### Task input

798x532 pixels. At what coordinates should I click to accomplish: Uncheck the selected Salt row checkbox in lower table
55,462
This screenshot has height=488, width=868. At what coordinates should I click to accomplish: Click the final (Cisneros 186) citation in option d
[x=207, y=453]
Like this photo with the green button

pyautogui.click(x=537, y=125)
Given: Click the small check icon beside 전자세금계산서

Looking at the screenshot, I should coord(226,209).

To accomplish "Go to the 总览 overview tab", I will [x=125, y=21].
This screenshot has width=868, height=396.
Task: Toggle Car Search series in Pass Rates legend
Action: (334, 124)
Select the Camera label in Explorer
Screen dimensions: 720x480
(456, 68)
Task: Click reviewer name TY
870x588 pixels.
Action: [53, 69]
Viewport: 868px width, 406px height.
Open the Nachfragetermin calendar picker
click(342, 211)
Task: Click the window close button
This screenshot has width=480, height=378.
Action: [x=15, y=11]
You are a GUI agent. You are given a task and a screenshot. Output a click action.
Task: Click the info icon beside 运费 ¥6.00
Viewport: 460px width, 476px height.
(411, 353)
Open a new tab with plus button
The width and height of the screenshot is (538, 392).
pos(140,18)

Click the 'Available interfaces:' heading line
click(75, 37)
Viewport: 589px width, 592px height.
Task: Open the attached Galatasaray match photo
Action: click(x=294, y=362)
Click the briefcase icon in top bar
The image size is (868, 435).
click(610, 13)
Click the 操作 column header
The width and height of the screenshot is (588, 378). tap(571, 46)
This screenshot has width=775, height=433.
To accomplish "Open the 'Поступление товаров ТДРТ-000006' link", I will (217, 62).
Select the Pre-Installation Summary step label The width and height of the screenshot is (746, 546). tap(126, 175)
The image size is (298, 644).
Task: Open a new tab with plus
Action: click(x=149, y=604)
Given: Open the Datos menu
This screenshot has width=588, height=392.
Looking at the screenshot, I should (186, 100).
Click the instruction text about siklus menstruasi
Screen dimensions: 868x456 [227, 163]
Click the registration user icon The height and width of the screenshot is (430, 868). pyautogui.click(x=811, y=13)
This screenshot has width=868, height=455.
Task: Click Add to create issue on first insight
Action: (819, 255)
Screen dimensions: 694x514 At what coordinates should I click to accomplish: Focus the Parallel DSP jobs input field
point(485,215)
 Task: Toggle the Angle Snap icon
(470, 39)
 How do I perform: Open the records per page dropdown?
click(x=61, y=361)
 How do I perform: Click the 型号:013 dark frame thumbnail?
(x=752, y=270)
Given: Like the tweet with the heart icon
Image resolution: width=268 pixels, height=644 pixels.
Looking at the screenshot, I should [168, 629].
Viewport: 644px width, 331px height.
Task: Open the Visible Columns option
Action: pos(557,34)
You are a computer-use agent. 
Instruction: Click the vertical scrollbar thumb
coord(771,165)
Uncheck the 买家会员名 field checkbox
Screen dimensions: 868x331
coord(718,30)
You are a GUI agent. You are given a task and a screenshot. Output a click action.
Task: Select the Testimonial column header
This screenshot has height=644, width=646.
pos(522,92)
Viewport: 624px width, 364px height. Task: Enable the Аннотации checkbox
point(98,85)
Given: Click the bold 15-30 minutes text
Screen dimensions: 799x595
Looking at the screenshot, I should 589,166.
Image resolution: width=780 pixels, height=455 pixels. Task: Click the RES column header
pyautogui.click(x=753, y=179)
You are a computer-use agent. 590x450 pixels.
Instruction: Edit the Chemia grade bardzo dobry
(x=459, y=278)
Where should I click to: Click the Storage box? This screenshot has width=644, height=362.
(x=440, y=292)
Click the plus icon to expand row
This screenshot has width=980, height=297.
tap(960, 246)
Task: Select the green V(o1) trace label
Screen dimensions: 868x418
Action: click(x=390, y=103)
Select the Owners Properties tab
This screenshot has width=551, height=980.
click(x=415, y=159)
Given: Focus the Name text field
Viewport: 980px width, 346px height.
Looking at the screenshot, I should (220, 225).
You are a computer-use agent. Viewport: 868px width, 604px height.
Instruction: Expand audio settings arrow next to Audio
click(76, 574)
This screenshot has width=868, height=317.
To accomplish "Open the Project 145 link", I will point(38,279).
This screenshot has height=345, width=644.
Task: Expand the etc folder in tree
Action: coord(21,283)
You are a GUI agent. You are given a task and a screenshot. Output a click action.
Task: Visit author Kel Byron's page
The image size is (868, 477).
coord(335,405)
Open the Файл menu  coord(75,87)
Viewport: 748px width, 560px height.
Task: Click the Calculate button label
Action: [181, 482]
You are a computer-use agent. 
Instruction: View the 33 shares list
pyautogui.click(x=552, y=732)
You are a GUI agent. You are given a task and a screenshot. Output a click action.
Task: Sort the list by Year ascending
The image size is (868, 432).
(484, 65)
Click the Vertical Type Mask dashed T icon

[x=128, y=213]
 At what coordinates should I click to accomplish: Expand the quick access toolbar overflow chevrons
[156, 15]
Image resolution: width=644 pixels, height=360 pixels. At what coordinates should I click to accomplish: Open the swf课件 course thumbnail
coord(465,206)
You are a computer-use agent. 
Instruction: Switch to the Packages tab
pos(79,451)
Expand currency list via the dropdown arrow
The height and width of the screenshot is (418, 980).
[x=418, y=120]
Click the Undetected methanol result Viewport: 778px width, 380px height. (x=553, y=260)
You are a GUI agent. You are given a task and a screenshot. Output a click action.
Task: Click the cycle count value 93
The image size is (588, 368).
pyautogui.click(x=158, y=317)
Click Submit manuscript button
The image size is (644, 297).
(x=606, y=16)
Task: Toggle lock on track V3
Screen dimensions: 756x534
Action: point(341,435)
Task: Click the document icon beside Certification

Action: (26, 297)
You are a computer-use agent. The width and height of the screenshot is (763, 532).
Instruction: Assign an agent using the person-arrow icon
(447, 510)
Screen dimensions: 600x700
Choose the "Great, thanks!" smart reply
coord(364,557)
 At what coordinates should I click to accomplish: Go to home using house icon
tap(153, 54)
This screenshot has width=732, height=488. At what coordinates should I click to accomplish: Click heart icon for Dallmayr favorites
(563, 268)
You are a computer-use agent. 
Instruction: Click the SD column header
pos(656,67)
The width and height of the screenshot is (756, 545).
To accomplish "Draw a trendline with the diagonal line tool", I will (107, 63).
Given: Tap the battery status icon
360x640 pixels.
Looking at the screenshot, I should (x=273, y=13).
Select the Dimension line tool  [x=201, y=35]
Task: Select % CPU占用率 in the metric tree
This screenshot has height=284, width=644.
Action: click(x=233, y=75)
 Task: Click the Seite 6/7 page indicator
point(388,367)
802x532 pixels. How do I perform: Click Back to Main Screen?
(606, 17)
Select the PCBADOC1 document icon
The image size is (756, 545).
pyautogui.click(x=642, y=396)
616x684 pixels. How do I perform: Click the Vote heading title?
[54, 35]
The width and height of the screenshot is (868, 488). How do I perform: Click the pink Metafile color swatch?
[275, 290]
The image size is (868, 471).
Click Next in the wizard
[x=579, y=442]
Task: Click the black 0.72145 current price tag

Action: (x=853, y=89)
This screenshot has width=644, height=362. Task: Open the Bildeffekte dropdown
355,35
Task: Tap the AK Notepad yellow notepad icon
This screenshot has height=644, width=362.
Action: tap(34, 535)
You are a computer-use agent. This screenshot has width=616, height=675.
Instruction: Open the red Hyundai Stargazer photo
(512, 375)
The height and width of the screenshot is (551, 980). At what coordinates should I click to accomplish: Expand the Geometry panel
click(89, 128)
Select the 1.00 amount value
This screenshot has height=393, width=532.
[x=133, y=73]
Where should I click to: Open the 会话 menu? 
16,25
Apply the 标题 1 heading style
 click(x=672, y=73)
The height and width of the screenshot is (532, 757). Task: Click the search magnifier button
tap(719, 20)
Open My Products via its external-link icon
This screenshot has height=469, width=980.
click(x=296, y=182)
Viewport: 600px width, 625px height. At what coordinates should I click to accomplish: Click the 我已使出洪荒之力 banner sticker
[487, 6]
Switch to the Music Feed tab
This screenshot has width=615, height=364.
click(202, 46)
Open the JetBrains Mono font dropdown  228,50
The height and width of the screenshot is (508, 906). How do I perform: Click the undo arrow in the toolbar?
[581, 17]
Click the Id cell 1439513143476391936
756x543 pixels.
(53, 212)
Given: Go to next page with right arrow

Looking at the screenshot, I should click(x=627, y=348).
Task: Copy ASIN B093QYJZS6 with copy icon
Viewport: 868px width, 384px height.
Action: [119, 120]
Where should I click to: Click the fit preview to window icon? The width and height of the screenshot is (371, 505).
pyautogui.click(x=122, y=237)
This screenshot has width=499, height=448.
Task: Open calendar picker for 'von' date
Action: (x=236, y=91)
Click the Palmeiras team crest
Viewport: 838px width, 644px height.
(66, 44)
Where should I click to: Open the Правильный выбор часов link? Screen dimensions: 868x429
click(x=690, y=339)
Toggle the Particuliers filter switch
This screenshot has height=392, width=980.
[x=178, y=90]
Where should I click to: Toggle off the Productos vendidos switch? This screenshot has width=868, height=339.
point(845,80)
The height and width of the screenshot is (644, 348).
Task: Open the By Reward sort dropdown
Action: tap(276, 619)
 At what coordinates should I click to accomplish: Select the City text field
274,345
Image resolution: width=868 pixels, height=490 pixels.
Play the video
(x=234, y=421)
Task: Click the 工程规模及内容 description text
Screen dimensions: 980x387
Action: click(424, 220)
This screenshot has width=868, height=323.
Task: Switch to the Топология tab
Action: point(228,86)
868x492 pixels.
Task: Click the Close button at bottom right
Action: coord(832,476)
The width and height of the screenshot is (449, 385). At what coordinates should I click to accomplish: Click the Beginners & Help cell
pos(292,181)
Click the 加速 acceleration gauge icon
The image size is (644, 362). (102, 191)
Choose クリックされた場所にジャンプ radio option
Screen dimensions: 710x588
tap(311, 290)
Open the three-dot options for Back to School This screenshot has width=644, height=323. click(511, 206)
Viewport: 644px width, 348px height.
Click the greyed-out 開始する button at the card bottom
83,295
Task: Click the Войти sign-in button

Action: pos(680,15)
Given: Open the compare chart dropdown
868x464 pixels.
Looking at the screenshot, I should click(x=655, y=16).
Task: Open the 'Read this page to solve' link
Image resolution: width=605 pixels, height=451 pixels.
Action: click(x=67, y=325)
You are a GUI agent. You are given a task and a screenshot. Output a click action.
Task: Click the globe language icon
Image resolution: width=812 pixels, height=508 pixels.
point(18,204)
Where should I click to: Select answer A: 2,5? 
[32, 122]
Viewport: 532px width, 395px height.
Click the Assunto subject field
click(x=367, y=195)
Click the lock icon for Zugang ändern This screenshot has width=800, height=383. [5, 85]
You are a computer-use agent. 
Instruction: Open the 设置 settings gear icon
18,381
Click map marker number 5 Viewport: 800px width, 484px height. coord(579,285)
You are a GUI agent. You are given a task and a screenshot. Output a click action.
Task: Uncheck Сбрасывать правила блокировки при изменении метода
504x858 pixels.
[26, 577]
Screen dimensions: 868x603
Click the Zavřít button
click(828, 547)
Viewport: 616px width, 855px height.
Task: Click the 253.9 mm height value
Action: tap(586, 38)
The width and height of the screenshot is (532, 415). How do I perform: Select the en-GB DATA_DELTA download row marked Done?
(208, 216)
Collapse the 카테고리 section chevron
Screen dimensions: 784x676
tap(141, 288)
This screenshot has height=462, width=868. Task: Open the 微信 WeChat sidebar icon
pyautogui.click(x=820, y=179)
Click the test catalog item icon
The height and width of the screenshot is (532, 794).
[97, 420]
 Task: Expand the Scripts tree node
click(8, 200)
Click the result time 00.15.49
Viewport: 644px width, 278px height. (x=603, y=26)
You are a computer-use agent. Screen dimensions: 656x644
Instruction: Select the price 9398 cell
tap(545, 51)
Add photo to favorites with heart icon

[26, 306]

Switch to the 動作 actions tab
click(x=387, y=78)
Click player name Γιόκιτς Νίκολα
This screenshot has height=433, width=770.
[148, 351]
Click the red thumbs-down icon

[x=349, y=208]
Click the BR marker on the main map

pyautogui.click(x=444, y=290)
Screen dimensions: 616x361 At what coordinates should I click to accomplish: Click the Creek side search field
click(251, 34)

######

● **What is needed**:
Among the records above, a stretch begins at the line containing "Where should I click to: Open the Правильный" and ends at the line containing "Task: Click the 工程规模及内容 description text". Restate that stretch word for word, and nothing else.

● **Reply**:
Where should I click to: Open the Правильный выбор часов link? Screen dimensions: 868x429
click(x=690, y=339)
Toggle the Particuliers filter switch
This screenshot has height=392, width=980.
[x=178, y=90]
Where should I click to: Toggle off the Productos vendidos switch? This screenshot has width=868, height=339.
point(845,80)
The height and width of the screenshot is (644, 348).
Task: Open the By Reward sort dropdown
Action: tap(276, 619)
 At what coordinates should I click to accomplish: Select the City text field
274,345
Image resolution: width=868 pixels, height=490 pixels.
Play the video
(x=234, y=421)
Task: Click the 工程规模及内容 description text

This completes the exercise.